(DIRECTION) Can you copy out all of the data below word for word, leaving out the pictures?

(INFORMATION SUPPLIED)

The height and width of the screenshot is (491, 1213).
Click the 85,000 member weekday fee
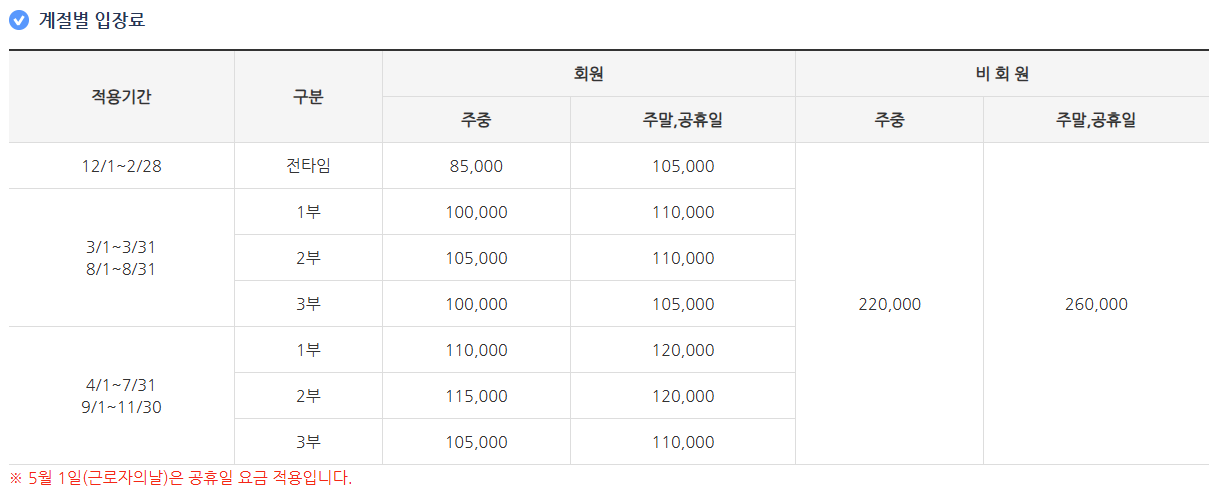click(476, 166)
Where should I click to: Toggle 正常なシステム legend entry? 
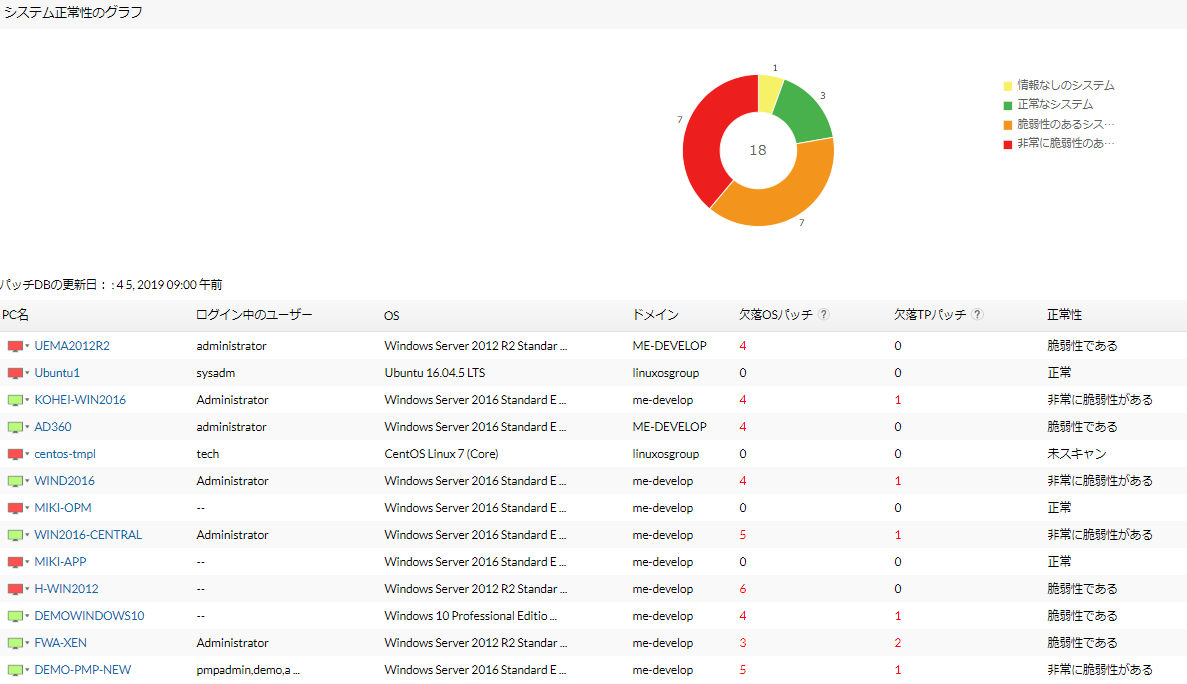(x=1054, y=104)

(TASK SOLUTION)
The height and width of the screenshot is (491, 1213).
Click the 85,000 member weekday fee
click(476, 166)
Where should I click to: Toggle 正常なシステム legend entry? 
(x=1054, y=104)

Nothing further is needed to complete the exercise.